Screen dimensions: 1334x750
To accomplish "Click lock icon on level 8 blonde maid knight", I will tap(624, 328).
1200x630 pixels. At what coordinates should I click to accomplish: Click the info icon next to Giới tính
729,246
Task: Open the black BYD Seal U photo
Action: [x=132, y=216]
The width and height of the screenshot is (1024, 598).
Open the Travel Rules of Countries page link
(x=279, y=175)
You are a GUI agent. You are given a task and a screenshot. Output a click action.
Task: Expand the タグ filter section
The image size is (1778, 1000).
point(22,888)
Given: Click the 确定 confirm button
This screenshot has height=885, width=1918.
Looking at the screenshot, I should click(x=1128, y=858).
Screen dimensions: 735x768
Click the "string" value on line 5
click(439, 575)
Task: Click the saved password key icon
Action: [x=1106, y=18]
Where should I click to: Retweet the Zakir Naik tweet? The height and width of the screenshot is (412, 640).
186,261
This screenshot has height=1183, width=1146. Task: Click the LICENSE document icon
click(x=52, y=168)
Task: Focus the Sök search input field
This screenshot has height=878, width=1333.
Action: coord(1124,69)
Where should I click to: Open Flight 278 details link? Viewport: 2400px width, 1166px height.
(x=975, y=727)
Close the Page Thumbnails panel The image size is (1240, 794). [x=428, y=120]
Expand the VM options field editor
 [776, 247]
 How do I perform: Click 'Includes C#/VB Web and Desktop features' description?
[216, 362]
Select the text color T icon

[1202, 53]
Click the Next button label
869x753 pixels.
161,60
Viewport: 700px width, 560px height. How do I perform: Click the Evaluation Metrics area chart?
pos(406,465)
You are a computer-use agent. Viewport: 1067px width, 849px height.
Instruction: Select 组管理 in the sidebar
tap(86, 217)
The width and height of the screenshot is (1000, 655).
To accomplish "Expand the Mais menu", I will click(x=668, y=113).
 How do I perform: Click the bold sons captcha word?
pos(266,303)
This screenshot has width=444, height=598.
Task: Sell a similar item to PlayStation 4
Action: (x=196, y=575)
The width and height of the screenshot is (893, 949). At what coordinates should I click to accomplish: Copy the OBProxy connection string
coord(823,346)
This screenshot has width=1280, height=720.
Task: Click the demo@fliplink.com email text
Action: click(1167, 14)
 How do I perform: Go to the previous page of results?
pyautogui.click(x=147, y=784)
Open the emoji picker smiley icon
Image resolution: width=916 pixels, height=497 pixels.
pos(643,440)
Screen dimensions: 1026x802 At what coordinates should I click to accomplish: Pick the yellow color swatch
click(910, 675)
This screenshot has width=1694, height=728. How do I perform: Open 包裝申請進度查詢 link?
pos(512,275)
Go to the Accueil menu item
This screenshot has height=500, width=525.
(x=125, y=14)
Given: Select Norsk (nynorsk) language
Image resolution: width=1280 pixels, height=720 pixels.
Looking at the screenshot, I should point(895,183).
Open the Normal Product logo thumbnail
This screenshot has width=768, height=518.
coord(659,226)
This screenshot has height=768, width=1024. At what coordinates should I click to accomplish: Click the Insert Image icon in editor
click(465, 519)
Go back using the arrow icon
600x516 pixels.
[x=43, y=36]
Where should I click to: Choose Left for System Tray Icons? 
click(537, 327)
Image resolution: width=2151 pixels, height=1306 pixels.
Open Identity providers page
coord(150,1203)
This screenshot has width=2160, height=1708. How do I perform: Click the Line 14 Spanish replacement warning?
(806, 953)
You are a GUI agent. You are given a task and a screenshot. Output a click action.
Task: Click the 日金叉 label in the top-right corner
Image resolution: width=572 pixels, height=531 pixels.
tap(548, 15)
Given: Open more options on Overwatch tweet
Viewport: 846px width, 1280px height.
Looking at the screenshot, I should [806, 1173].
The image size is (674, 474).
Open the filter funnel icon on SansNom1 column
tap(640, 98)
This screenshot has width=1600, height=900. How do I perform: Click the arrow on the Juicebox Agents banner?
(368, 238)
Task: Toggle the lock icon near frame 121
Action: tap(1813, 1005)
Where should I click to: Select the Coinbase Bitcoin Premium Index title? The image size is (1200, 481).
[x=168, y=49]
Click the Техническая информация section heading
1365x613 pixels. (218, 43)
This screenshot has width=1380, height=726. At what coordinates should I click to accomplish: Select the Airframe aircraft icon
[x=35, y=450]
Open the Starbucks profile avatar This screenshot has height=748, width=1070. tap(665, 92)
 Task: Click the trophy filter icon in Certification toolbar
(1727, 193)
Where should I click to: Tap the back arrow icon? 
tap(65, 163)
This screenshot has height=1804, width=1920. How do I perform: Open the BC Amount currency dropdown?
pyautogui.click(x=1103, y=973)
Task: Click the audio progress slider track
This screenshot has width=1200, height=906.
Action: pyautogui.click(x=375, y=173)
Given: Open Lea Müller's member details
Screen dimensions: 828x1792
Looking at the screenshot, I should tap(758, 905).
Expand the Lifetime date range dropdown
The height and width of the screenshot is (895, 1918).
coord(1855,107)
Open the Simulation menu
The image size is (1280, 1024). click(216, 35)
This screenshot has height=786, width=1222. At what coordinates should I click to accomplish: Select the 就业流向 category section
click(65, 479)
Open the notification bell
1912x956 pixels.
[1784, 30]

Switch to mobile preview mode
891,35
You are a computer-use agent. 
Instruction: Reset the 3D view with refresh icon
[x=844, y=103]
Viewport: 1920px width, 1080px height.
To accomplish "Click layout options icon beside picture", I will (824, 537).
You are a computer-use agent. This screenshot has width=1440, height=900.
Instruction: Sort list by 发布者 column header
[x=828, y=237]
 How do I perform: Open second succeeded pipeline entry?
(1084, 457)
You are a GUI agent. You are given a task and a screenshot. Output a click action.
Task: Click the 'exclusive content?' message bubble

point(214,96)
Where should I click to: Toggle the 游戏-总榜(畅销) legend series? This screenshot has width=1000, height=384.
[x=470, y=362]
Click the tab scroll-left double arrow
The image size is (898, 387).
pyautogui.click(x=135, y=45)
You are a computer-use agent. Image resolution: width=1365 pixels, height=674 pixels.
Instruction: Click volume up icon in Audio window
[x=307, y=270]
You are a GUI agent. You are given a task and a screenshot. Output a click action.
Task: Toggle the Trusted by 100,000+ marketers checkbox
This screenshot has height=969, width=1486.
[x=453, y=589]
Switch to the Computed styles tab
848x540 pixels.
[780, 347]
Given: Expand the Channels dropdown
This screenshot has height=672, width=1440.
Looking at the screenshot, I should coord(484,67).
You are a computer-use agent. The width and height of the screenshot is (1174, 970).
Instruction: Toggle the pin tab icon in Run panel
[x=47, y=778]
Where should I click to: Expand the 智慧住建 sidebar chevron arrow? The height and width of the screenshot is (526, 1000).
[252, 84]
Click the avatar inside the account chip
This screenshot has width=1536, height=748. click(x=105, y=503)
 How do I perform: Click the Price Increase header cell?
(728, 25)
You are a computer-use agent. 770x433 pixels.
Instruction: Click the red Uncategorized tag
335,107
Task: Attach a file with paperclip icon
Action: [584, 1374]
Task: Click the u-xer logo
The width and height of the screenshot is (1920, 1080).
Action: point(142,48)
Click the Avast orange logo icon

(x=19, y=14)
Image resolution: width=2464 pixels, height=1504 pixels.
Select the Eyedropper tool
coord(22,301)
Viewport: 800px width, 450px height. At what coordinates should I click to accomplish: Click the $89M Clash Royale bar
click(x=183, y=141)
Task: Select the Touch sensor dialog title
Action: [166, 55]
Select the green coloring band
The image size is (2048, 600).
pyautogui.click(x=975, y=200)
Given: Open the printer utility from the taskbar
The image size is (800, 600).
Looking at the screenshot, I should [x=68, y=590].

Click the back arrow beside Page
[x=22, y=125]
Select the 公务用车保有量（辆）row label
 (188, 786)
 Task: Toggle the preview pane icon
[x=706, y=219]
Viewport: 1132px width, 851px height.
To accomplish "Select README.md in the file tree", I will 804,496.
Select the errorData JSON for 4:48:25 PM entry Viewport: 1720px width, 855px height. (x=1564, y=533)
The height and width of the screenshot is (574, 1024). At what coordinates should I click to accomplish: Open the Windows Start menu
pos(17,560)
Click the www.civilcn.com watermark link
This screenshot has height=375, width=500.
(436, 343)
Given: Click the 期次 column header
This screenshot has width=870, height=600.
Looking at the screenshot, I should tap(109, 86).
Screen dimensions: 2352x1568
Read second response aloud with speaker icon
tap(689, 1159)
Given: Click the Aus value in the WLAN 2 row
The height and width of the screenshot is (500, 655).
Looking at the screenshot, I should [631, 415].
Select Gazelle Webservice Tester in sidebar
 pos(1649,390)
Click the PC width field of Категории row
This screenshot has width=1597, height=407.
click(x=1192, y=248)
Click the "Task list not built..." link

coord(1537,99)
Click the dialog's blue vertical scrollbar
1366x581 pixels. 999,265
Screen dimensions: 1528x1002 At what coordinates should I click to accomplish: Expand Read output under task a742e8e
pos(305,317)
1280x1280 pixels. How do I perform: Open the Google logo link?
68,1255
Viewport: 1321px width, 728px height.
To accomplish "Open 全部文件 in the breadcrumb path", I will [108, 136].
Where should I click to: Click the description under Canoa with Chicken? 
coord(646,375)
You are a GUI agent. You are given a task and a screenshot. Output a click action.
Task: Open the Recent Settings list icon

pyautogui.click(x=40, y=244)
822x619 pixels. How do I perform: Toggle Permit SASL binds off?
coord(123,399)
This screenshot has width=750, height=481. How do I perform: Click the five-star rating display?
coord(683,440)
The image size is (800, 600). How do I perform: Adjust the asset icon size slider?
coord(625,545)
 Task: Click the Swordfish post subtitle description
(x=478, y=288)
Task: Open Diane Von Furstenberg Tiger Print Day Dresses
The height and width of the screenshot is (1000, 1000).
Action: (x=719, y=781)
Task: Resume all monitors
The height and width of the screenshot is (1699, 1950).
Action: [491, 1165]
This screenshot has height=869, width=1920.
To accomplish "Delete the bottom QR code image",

+ + + + + + +

§ **Instructions for the task**
Update the listing from the line containing "Screen dimensions: 735x768" through the line containing "will click(x=668, y=113)." by replacing "Expand" with "Open" and changing nothing else. Give back only those lines.

§ **The answer**
Screen dimensions: 735x768
Click the "string" value on line 5
click(439, 575)
Task: Click the saved password key icon
Action: [x=1106, y=18]
Where should I click to: Retweet the Zakir Naik tweet? The height and width of the screenshot is (412, 640).
186,261
This screenshot has height=1183, width=1146. Task: Click the LICENSE document icon
click(x=52, y=168)
Task: Focus the Sök search input field
This screenshot has height=878, width=1333.
Action: coord(1124,69)
Where should I click to: Open Flight 278 details link? Viewport: 2400px width, 1166px height.
(x=975, y=727)
Close the Page Thumbnails panel The image size is (1240, 794). [x=428, y=120]
Open the VM options field editor
 [776, 247]
 How do I perform: Click 'Includes C#/VB Web and Desktop features' description?
[216, 362]
Select the text color T icon

[1202, 53]
Click the Next button label
869x753 pixels.
161,60
Viewport: 700px width, 560px height. How do I perform: Click the Evaluation Metrics area chart?
pos(406,465)
You are a computer-use agent. Viewport: 1067px width, 849px height.
Instruction: Select 组管理 in the sidebar
tap(86, 217)
The width and height of the screenshot is (1000, 655).
To accomplish "Open the Mais menu", I will click(x=668, y=113).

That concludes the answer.